= Exercise =
What is the number of lines in these records that hold the word "header"? Reply with that number alone.

= Supplied material =
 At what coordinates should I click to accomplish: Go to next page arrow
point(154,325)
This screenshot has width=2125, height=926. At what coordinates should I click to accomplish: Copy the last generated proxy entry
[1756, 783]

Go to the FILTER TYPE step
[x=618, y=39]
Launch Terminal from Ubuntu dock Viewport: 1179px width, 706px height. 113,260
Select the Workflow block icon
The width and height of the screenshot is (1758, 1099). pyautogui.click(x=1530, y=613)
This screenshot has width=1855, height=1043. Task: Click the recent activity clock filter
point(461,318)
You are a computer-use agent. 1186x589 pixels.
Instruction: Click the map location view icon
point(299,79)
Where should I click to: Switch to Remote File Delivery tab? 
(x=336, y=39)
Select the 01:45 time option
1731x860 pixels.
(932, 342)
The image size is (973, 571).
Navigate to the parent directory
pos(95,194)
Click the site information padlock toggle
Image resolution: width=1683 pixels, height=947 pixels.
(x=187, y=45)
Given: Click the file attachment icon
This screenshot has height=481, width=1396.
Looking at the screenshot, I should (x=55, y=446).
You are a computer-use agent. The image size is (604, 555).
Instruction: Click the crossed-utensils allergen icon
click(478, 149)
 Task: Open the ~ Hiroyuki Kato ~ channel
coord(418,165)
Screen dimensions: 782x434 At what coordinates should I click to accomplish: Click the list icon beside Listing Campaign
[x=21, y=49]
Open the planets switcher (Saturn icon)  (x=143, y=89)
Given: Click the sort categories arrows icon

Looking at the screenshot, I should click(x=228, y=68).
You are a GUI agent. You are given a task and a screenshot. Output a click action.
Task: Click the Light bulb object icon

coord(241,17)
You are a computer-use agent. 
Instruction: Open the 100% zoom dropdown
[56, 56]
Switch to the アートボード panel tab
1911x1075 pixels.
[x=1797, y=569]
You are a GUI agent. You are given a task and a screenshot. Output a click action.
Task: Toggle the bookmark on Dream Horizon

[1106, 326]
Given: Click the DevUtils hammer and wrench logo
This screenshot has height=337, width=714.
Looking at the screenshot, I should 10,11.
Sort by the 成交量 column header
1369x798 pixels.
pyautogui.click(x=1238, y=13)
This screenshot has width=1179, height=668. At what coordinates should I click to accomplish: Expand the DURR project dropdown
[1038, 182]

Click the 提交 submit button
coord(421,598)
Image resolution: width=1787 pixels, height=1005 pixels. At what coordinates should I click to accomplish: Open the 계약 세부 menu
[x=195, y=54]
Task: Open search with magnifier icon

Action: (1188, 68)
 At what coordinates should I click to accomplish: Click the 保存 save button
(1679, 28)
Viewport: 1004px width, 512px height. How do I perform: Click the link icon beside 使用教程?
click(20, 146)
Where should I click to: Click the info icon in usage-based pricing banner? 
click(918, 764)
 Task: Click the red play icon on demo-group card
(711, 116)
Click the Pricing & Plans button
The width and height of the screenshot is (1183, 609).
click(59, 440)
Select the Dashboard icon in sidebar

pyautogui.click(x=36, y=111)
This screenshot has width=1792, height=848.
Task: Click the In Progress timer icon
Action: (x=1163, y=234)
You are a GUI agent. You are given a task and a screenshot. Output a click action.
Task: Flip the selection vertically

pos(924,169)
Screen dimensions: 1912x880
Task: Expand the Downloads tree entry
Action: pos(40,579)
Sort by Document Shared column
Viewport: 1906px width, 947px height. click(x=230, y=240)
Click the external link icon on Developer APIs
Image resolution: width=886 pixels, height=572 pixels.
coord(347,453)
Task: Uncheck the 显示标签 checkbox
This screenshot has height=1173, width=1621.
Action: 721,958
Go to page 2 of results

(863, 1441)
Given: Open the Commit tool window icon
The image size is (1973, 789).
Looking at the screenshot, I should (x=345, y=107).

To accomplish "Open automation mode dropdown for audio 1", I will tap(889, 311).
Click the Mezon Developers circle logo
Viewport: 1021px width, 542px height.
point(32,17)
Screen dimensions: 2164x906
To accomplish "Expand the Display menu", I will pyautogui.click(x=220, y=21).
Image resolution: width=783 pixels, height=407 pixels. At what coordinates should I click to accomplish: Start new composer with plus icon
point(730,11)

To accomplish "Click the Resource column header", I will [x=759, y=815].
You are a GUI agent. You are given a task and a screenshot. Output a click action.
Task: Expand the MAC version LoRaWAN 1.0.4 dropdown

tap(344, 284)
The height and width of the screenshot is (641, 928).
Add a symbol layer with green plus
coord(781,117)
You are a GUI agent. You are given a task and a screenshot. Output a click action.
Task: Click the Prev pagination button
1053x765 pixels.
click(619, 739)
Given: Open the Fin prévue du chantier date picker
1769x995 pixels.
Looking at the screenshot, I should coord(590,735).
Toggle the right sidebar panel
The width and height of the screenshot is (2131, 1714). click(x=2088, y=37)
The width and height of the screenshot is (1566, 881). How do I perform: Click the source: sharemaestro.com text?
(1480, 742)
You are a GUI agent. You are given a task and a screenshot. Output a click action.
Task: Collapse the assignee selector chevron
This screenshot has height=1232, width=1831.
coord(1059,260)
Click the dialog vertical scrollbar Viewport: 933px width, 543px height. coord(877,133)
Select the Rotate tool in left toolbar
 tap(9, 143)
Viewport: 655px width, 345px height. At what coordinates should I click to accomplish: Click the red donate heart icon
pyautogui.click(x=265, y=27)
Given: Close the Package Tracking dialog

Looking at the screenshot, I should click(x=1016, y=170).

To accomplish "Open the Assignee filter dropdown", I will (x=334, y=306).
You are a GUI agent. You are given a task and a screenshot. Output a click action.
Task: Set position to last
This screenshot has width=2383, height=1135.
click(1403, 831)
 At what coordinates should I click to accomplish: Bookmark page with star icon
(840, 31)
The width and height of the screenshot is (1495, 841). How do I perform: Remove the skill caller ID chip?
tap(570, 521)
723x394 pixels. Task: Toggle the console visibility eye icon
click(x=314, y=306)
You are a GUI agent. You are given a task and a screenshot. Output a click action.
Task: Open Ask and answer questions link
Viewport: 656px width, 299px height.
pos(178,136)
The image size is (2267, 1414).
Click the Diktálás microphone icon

= Answer space =
2